Clean Cut

Designers scale back to offer styles to women who don't walk the runway

N.Y. Fashion Week

February 08, 2007|By Tanika White | Tanika White,Sun Reporter

NEW YORK -- When women walk into their nearest department store or boutique, credit card in hand, generally they're not looking for the most artistic or fanciful or award-winning thing on the rack.

They're looking for something they can wear.

Many fashion seasons have gone by with high-end designers seeming to forget that detail. But this week, under the tents at Bryant Park, the country's most well-known designers have begun showing fall collections that get back to that basic idea - without sacrificing that certain something that we come to expect from Seventh Avenue talents.

At Marc Jacobs' show earlier in the week, fashion editors and industry insiders were amazed to see the designer's very pared-down, almost simplistic collection of slender coats, tailored skirts and ladylike hats. Jacobs - who is probably the industry's biggest trendsetter - has tended toward the more is more version of design: more drama, more fabric, more shapes and more oddities.

But Jacobs' fall showing exemplified what Kate Betts, editor of Time magazine's Style and Design issues, calls "the clean sweep" of fashion.

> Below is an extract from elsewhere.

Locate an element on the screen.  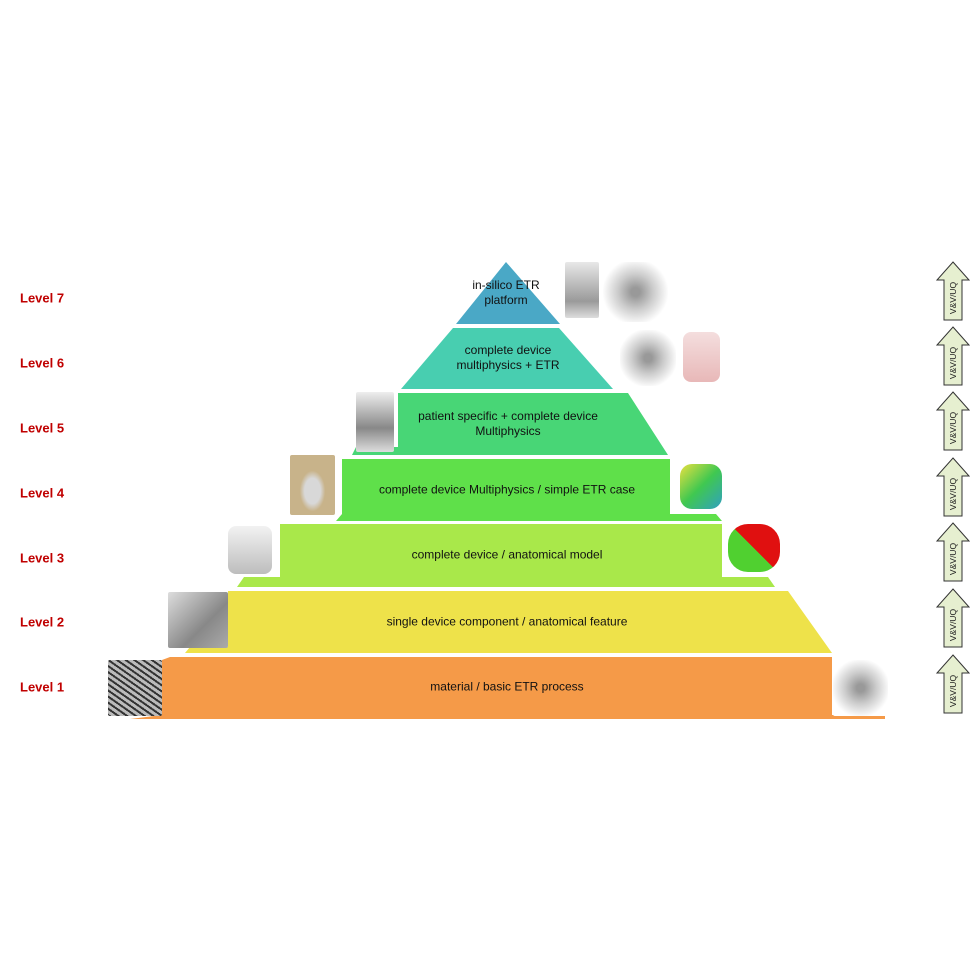
level-7-text: in-silico ETR platform is located at coordinates (506, 293).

"It's a cleaning up of all the layers and embroideries and flounces," says Betts. "And I think MarcJacobs made the biggest statement of that at his show. There's been so much attention on accessories and layering. Now designers are coming back to cut and fabric, and that's refreshing."

Many seasons, Jacobs' collection is a sharp departure from what others are doing on their runways. But this season, designers showed scaled-back clothing that women will want to wear in the fall.

Gorgeous sweater dresses at Peter Som. Pleated jersey wrap tops at Doo.Ri. Simple, but luxurious, cashmere looks at Michael Kors.

"One of the biggest things I've noticed is a move away from madcap and frenzy, excess and frivolity," says Bridget Foley, executive editor of Women's Wear Daily, who noticed the trend at shows such as Tuleh, Diane von Furstenberg and Oscar de la Renta, as well.

Treena Lombardo, market director for W magazine, said the relative simpleness she's seen - such as at Bill Blass' show - is a good thing for women.

In past seasons, there has been "a lot of style detail and embellishment," she says. "And at the end of the day, these are things that are hard to wear and hard to buy."

Even the whimsical Betsey Johnson, who is usually all about the flouncy and fantastical, opted for more sophisticated looks this season. To wit, she called her fall collection "School of Charm."

"The good news [is] 90 percent of what we're seeing is absolutely translatable and wearable. And that's a phenomenon for this season alone," says James Aguiar, co-host of the TV show Full Frontal Fashion. "In past seasons, you have to sort of dig through to get to what you can really wear. Even Betsey Johnson, she showed absolute proper school charm. They were very sophisticated looks for her. For a woman to look at the runway and find things that are wearable, that's always good."

That's not to say that there haven't been embellished, exotic or exciting clothes this week. Quite the contrary.

Metallic clothing has shown up on nearly every designer's catwalk, as has the sexy shine of Lurex, a metallic yarn that glams up the most boring tweed.

Designer Jason Wu's first dress down the runway was a black brocade with a metallic sheen. Carlos Miele showed a beautiful kimono jacket with Lurex shot through. Betsey Johnson offered pants in a lush velveteen. And even Michael Kors - known for his beautiful basics - showed a coffee-colored fox fur coat covered in shiny paillettes.

Along with Jacobs, Kors showed one of the week's strongest fall collections so far, particularly because he seemed to remember that the season isn't just a more somber extension of spring.

Many designers offer fall collections that look, curiously, very much like the much warmer season before - with short sets and flimsy dresses, spaghetti-strapped tops and lightweight fabrics.

But Kors' strength is in his definite point of view. To him, the collection seems to say, fall and winter are a time for frolicking outdoors, preparing for a ski trip or going to some chilly, faraway place for a holiday.

This week, he showed gorgeous cashmere trousers, tweed topcoats, lambskin tunics and "scarf sweaters" with huge, comfy, defy-the-windchill necklines.

"His clothes are for jet-setters or for people who like to think they're jet-setters," says fashion guru Robert Verdi. "If you had to buy an entire collection, you'd want to buy Michael Kors."

Kors is "right on target," says Burt Tansky, president and CEO of the Neiman Marcus Group.

And Kors' accent colors - bright orange, bold yellow - also are right on this season. Many designers brightened up the traditional fall palette with primary colors usually reserved for spring: purple, bright blue, yellow and orange.